Comme le dit HyonCheol: «L'échelle a certainement contribué à améliorer les outils de recherche et à élargir la portée du projet. Nous avons maintenant des installations dans trois fuseaux horaires différents travaillant sur le projet de batteries à semi-conducteurs.» La valeur immédiate vient certainement d'avoir à la fois de l'argent et de l'expérience. L'expérience réussie de Dyson dans le développement du moteur numérique montre une ligne claire quant à la planification de la mise à l'échelle de toute nouvelle technologie potentielle.

«Mais il y a une autre chose importante qui est arrivée, probablement la plus importante. Nous voyons maintenant dis fois plus de candidats hautement qualifiés du monde entier postuler pour chaque embauche que nous publions. C'est un impact direct rendu possible par la reconnaissance mondiale de la marque Dyson.» HyonCheol Kim, VP de Satki3

Cela a aidé à la fois Dyson et Satki3 à pousser jusqu'au bord les possibililés dans la technologie des batteries.
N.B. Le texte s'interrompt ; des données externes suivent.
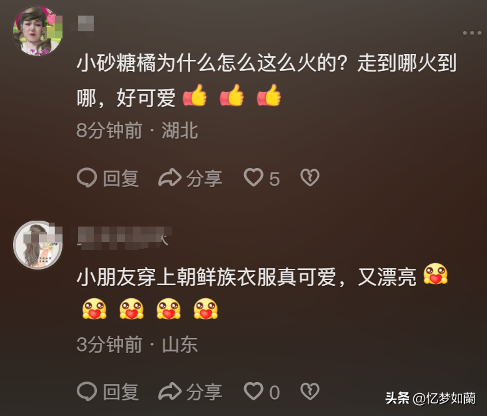This screenshot has width=487, height=416.
Task: Like the Shandong comment with 0 likes
Action: click(253, 391)
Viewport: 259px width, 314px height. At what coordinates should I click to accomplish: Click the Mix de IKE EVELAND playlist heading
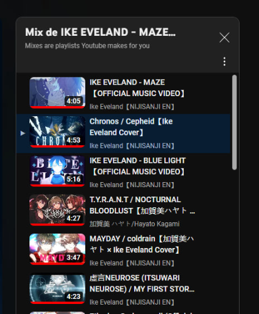[100, 32]
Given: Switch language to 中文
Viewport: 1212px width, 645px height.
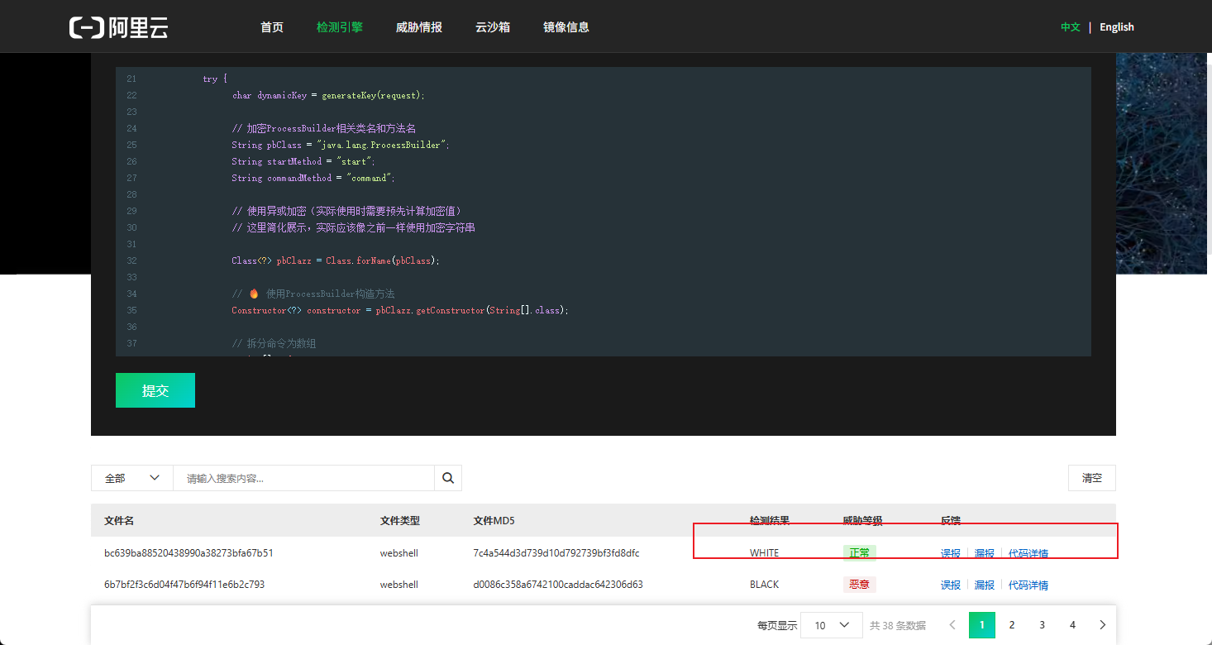Looking at the screenshot, I should point(1071,27).
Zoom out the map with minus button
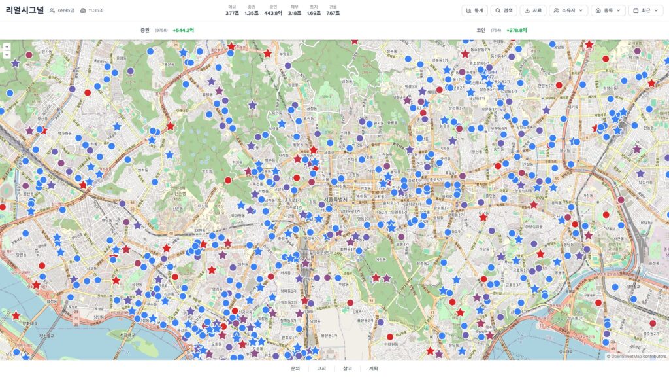Viewport: 669px width, 377px height. [7, 55]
Comme l'explique Mark Taylor, «certaines des avancées réalisées par Dyson visent à améliorer le faisable. Par exemple, nous savons qu’il est possible de fabriquer une voiture électrique parce que des gens l’ont déjà fait. Mais si vous prenez des batteries à semi-conducteurs, vous êtes dans l’inconnu; à la fine pointe de la science. Et vous ne savez pas s'il est possible de faire quelque chose avant d'avoir expérimenté et d'y être arrivé. Nous ne savons pas encore qu’il est possible de faire d’autres choses, car personne ne l’a fait.»

À bien des égards, il s'agit d'une situation unique dans le paysage technologique moderne. Comme le dit Mark, «les technologies des nouveaux inventeurs sont constamment acquises par de plus grandes entreprises. Ce que le public observe, c'est la plus grande entreprise qui propose l'innovation. Mais une grande partie de la technologie qui entre dans des produits familiers comme Amazon Alexa a été achetée. Ils ont acquis les éléments de traitement de la parole en langage naturel auprès d'une start-up, puis les ont développés en interne. De même, Siri d’Apple a été racheté à une start-up

«Mais», poursuit-il, «Dyson et James sont un peu uniques parce qu'il a tout gardé en interne pendant si longtemps. Quand l'entreprise s'est développée, elle est passée d'une start-up à une grande entreprise et a gardé le développement technologique en interne. Donc en 25 ans, une entreprise s'est développée autour de notre capacité à développer des technologies de base. Cela signifiait que Dyson pouvait toujours conserver la capacité de faire les deux: inventer et innover. C'est rare d'être à la fois une start-up qui invente et une grande entreprise technologique innovante."

Auteur: Henry Tobias Jones, Dyson, juin 2019.